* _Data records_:
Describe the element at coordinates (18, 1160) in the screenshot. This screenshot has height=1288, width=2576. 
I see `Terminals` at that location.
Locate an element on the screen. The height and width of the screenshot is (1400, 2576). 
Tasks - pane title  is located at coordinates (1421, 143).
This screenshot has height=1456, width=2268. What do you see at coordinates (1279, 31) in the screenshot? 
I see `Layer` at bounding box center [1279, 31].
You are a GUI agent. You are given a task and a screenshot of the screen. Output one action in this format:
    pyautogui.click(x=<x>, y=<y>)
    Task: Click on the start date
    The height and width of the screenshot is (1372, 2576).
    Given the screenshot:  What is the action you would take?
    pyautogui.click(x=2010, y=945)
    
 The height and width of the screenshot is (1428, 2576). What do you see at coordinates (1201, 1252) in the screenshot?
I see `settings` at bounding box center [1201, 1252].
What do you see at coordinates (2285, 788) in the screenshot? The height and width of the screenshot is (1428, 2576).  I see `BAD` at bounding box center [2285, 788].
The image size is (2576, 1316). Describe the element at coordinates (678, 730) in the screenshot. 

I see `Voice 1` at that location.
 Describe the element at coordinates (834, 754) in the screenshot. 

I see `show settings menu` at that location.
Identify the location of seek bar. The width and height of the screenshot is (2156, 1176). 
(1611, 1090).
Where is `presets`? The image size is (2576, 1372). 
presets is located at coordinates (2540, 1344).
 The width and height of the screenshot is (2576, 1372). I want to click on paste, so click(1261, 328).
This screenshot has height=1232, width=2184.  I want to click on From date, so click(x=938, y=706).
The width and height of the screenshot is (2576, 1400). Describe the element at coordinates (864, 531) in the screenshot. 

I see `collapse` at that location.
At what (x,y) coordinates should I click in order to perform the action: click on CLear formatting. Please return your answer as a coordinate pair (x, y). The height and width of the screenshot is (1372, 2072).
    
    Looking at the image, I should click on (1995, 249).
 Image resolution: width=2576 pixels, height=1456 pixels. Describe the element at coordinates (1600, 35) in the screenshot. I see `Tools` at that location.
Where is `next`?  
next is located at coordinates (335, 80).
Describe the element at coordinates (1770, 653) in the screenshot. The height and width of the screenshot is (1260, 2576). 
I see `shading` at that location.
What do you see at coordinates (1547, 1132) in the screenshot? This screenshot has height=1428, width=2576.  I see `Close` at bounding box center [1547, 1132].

* _Aim of the task_: Update the listing so that every "Where is" becomes "Find the location of", with all other text left unchanged.

* _Task answer_:
Describe the element at coordinates (18, 1160) in the screenshot. This screenshot has height=1288, width=2576. 
I see `Terminals` at that location.
Locate an element on the screen. The height and width of the screenshot is (1400, 2576). 
Tasks - pane title  is located at coordinates (1421, 143).
This screenshot has height=1456, width=2268. What do you see at coordinates (1279, 31) in the screenshot? 
I see `Layer` at bounding box center [1279, 31].
You are a GUI agent. You are given a task and a screenshot of the screen. Output one action in this format:
    pyautogui.click(x=<x>, y=<y>)
    Task: Click on the start date
    The height and width of the screenshot is (1372, 2576).
    Given the screenshot:  What is the action you would take?
    pyautogui.click(x=2010, y=945)
    
 The height and width of the screenshot is (1428, 2576). What do you see at coordinates (1201, 1252) in the screenshot?
I see `settings` at bounding box center [1201, 1252].
What do you see at coordinates (2285, 788) in the screenshot? The height and width of the screenshot is (1428, 2576).  I see `BAD` at bounding box center [2285, 788].
The image size is (2576, 1316). Describe the element at coordinates (678, 730) in the screenshot. 

I see `Voice 1` at that location.
 Describe the element at coordinates (834, 754) in the screenshot. 

I see `show settings menu` at that location.
Identify the location of seek bar. The width and height of the screenshot is (2156, 1176). 
(1611, 1090).
Find the location of `presets`? The image size is (2576, 1372). 
presets is located at coordinates (2540, 1344).
 The width and height of the screenshot is (2576, 1372). I want to click on paste, so click(1261, 328).
This screenshot has height=1232, width=2184.  I want to click on From date, so click(x=938, y=706).
The width and height of the screenshot is (2576, 1400). Describe the element at coordinates (864, 531) in the screenshot. 

I see `collapse` at that location.
At what (x,y) coordinates should I click in order to perform the action: click on CLear formatting. Please return your answer as a coordinate pair (x, y). The height and width of the screenshot is (1372, 2072).
    
    Looking at the image, I should click on (1995, 249).
 Image resolution: width=2576 pixels, height=1456 pixels. Describe the element at coordinates (1600, 35) in the screenshot. I see `Tools` at that location.
Find the location of `next`?  
next is located at coordinates (335, 80).
Describe the element at coordinates (1770, 653) in the screenshot. The height and width of the screenshot is (1260, 2576). 
I see `shading` at that location.
What do you see at coordinates (1547, 1132) in the screenshot? This screenshot has height=1428, width=2576.  I see `Close` at bounding box center [1547, 1132].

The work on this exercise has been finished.